WHAT TO DO>
If a line in the records below contains "computer", copy that line.

SUPPLIED DATA>
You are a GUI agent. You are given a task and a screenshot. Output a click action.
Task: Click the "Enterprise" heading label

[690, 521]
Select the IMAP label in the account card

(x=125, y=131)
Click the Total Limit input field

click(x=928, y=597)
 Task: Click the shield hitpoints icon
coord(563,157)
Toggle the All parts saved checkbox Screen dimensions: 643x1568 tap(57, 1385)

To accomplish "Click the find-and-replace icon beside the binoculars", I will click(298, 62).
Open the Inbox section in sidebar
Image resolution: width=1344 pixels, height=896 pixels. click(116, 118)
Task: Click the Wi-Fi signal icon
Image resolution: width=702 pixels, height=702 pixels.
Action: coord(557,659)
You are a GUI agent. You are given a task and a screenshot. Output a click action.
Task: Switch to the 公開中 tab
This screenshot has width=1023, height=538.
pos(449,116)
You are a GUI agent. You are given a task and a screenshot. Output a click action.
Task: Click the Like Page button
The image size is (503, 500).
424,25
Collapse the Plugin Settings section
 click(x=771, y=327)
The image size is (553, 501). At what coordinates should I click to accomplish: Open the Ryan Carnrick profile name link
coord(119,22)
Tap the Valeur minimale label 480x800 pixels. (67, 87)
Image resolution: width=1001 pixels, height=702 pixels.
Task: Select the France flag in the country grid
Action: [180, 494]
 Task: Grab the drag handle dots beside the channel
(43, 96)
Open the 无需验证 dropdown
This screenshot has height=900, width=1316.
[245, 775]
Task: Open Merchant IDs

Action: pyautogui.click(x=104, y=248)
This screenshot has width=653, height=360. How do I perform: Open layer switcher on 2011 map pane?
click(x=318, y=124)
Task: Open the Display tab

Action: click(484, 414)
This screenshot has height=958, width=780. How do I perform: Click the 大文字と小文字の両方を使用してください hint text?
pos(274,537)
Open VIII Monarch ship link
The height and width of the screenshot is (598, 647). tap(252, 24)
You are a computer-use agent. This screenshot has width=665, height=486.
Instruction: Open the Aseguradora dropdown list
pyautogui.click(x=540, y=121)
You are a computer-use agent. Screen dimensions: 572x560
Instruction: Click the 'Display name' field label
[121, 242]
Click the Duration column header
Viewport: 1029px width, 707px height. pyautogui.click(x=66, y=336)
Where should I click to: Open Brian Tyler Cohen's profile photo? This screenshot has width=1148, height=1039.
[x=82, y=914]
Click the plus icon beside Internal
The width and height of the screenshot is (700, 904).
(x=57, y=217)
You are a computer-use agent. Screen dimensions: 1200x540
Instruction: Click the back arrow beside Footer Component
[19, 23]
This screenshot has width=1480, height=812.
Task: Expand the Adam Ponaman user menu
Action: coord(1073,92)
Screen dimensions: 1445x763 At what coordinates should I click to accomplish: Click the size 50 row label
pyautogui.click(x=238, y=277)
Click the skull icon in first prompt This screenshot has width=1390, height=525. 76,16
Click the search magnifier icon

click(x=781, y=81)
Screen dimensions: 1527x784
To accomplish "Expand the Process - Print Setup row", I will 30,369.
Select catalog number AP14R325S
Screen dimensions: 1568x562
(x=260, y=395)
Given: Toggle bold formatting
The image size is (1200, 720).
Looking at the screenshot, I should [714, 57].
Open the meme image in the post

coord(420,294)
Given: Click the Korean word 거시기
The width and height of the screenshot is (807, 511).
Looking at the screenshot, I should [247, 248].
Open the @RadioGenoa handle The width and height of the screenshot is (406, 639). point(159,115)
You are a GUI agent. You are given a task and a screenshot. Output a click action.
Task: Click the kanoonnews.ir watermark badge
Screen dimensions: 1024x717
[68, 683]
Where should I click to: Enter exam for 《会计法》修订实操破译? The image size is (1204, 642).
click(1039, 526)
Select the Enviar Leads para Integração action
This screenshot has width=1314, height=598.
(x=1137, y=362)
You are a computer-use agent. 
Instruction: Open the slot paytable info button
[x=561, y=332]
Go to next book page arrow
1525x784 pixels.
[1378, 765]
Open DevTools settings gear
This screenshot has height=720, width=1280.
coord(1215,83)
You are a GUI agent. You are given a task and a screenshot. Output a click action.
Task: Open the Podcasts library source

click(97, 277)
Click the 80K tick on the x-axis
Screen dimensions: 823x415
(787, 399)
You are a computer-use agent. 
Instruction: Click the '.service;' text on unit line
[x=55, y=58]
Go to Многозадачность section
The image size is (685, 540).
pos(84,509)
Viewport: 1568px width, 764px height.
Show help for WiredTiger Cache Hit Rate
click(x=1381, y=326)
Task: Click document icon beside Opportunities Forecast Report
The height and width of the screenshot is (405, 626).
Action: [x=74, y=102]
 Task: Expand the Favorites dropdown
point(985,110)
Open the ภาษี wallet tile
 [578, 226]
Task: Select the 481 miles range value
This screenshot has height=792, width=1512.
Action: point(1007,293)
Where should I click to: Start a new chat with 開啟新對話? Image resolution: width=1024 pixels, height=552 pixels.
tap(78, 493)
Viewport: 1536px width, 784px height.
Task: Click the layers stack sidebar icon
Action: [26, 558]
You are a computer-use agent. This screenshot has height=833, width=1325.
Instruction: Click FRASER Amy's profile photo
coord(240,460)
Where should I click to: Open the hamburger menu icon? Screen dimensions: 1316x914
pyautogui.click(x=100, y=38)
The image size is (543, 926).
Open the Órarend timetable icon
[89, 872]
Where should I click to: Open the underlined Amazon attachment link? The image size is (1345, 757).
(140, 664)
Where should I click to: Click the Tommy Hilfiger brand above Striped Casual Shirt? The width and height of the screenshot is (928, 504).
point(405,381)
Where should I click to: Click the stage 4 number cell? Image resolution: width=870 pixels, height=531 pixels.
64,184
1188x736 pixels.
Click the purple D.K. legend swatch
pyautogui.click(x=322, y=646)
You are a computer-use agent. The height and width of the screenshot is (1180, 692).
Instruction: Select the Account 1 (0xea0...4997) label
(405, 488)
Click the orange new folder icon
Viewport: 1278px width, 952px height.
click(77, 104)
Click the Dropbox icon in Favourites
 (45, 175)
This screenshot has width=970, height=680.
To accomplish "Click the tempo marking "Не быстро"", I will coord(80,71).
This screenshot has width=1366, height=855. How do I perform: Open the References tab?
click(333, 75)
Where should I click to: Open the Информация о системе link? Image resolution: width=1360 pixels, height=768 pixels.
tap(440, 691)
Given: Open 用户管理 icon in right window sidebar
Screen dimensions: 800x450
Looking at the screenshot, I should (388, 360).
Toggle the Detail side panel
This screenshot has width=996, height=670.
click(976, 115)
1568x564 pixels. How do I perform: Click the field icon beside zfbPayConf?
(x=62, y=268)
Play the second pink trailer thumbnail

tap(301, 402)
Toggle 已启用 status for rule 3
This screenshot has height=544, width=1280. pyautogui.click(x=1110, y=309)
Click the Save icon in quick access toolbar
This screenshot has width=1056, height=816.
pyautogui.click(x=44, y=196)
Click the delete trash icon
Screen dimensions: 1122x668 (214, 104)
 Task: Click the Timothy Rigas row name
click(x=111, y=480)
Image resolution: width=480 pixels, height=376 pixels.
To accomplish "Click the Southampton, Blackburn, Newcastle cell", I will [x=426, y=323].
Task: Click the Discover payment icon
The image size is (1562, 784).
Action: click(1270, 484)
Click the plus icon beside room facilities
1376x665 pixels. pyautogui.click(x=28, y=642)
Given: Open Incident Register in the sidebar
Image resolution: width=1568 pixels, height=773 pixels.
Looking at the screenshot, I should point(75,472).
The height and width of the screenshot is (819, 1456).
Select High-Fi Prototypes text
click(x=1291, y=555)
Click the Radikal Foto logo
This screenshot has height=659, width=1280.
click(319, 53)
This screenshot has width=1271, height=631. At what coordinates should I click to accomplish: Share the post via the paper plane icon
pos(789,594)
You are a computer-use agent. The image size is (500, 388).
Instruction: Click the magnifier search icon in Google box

RESULT>
You are a computer-use agent. This screenshot has width=665, height=486.
You are a computer-use agent. Screen dimensions: 572x560
You are a computer-use agent. Screen dimensions: 1200x540
You are a computer-use agent. 
You are a computer-use agent. 
You are a computer-use agent. This screenshot has height=833, width=1325.
You are a computer-use agent. The height and width of the screenshot is (1180, 692).
You are a computer-use agent. The image size is (500, 388).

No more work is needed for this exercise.